5 Biggest Lessons Learned After Being Promoted To A Leadership Role

Written by on April 6, 2017

I recently traveled to Copenhagen as a speaker for the Signature Leaders program.  One of the best parts of the meeting for me was listening to the many things the speaker panel had to say about their biggest leadership lessons. Here are a few of the highlights when asked about the biggest lessons each had learned:

  1. Doing things through othersYou were probably promoted because you were a great producer. Now, in a leadership position, your effectiveness is completely up to your ability to get others to buy into your vision and execute in their job.  We’ve all heard the saying…”People don’t care how much you know until they know how much you care.”  I think that sums up what was being said that night, as many of the stories were about how challenging it can be to be evaluated by your team’s performance.
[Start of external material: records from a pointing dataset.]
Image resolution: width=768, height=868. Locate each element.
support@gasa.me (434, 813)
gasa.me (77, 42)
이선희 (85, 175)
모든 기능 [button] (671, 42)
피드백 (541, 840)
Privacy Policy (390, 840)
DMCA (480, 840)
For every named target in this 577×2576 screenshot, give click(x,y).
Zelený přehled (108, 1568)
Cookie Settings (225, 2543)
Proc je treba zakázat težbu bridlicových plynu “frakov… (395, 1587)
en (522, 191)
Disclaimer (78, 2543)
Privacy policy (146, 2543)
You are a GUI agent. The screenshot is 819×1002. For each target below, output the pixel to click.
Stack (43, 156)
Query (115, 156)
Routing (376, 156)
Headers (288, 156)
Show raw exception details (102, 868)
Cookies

It also reminded me of a fundamental mistake companies make at times when they promote their top producers without adequate leadership training!
  2. Staying humble while becoming the example of opportunity.  Being humble doesn’t matter as much when you begin your corporate climb for the simple reason you just don’t interact with that many people. The higher you go in the organization, the more important humility and staying humble becomes. One of the cornerstones of leadership is creating other leaders. Being an example people want to follow is a fundamental part of leadership.  Who wants to be promoted if everyone in management is a jerk? Not me!
  3. Prioritizing.  We’ve all heard that we need to learn the difference between important and urgent.  I’ve seen people work down the proverbial “to-do” list only to neglect the one or two most important things that were actually urgent! This is huge for any leader… know what needs to take priority and make sure those things don’t slip through the cracks.
  4. Trusting your people.  What does that look like?  Delegate. Not micro-managing. Asking their opinion.  Including them. Bottom line…treating them like business partners instead of employees.
  5. Use your passion wisely…Said differently, “Know what hill to die on!”  Make your points logically AND emotionally.  Anytime a leader is consistently overly emotional, it can create a subjective environment.  Make your point logically and emotionally.  Worth noting…letting your people see your passion is also important!